- **Task instructions**: Could you update the material from the line with "Task: Click the 'to those who see.' line" up to and including the line with "Select the short", swapping "address bar" for "search bar" and keeping everything else the same?

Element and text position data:
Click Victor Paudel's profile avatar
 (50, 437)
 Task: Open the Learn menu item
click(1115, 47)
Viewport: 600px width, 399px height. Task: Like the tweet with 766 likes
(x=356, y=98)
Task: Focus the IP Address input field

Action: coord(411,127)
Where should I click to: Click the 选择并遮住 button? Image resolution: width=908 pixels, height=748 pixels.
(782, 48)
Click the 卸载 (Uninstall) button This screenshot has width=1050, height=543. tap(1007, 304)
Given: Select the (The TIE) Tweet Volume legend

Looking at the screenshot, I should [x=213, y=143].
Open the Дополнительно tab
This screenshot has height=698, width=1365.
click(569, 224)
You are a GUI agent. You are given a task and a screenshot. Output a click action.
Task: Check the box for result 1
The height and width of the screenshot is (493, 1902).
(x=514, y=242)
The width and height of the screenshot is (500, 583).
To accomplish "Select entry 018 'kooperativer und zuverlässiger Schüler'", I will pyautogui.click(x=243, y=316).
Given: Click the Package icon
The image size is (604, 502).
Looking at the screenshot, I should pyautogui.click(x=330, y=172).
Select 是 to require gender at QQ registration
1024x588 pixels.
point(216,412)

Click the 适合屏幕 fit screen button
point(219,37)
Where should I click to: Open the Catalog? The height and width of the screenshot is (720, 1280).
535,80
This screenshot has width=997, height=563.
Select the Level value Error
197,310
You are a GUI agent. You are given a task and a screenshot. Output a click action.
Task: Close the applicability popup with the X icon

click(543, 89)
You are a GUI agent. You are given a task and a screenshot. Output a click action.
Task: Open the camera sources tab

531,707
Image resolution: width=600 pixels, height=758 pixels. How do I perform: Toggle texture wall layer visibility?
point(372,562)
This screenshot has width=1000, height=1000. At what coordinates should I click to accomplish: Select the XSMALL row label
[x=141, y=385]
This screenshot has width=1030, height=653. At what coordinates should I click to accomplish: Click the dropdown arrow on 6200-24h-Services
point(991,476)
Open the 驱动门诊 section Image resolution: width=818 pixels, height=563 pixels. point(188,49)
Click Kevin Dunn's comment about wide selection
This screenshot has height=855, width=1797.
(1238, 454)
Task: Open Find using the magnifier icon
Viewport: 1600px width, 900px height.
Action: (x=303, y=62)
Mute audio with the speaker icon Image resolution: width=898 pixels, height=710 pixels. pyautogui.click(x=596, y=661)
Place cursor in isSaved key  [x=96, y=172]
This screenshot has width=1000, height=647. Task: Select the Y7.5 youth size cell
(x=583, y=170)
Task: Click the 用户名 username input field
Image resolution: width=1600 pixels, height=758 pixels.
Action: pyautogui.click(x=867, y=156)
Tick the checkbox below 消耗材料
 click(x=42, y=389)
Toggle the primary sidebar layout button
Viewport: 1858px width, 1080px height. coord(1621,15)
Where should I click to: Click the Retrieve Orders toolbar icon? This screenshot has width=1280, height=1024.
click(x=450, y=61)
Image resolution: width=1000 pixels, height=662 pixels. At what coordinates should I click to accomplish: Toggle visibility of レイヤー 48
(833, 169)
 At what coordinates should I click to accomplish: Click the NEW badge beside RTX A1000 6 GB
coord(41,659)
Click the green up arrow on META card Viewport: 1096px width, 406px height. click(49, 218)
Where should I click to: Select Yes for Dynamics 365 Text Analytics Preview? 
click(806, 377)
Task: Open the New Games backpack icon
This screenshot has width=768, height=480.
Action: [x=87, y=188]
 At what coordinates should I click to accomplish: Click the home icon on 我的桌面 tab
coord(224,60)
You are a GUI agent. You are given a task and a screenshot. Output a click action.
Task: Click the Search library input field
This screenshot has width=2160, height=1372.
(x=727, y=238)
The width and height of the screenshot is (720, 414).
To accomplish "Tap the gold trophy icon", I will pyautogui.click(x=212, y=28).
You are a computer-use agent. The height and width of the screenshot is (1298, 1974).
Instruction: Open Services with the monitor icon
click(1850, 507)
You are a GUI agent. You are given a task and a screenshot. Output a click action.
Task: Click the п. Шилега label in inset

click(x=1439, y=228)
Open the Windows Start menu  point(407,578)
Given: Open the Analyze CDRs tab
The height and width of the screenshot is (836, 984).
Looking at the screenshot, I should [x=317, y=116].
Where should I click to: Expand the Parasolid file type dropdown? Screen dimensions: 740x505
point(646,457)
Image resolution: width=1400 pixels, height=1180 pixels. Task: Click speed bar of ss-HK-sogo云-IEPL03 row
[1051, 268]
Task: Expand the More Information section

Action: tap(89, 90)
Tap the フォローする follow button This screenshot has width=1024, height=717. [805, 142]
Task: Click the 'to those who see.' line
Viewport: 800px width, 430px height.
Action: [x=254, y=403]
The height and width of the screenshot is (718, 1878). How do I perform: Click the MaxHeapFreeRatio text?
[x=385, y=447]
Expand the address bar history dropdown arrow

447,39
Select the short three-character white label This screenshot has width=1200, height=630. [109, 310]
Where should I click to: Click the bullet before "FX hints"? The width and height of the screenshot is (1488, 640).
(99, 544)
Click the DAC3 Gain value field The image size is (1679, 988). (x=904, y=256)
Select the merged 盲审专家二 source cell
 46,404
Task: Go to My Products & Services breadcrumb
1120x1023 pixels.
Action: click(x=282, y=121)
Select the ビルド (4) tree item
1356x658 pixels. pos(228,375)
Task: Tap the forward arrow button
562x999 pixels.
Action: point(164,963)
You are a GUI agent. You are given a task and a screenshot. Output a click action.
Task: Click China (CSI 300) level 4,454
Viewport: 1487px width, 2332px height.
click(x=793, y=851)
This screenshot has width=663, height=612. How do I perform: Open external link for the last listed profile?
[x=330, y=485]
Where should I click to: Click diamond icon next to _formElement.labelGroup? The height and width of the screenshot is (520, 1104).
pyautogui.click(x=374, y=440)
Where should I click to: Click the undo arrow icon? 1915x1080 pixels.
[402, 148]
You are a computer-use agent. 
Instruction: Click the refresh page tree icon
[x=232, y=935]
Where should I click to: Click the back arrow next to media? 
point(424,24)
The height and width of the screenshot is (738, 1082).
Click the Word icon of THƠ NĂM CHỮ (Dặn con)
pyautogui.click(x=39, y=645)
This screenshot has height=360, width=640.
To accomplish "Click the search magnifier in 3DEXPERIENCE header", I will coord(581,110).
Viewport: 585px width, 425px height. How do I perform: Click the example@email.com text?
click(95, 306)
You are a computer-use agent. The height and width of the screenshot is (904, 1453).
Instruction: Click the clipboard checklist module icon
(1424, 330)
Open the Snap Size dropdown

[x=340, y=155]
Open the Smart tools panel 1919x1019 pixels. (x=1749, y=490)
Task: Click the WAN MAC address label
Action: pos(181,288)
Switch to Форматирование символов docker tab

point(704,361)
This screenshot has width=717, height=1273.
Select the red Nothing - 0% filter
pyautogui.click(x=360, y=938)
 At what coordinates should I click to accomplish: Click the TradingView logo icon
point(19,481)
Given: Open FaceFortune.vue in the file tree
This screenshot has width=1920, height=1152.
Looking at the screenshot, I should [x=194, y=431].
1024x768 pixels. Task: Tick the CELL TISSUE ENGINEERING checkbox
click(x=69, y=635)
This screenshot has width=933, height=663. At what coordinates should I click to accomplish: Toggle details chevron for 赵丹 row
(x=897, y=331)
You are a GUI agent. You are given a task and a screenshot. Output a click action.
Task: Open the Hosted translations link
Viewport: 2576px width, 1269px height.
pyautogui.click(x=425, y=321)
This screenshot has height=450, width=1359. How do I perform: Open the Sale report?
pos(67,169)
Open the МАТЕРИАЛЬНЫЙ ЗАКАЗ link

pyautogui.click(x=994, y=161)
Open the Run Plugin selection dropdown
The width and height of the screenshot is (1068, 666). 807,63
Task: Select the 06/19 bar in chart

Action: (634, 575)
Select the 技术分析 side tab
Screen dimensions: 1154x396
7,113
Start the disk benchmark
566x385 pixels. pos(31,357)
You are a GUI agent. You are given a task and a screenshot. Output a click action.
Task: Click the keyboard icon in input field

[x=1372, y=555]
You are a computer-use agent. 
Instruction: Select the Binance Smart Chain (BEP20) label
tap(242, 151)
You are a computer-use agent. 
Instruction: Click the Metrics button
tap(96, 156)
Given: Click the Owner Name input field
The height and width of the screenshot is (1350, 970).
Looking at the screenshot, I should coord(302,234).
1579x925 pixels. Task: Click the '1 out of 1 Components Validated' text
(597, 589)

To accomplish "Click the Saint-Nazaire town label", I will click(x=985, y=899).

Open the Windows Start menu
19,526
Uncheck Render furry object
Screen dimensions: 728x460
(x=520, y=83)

- **The output**:
Task: Click the 'to those who see.' line
Viewport: 800px width, 430px height.
Action: [x=254, y=403]
The height and width of the screenshot is (718, 1878). How do I perform: Click the MaxHeapFreeRatio text?
[x=385, y=447]
Expand the search bar history dropdown arrow

447,39
Select the short three-character white label This screenshot has width=1200, height=630. [109, 310]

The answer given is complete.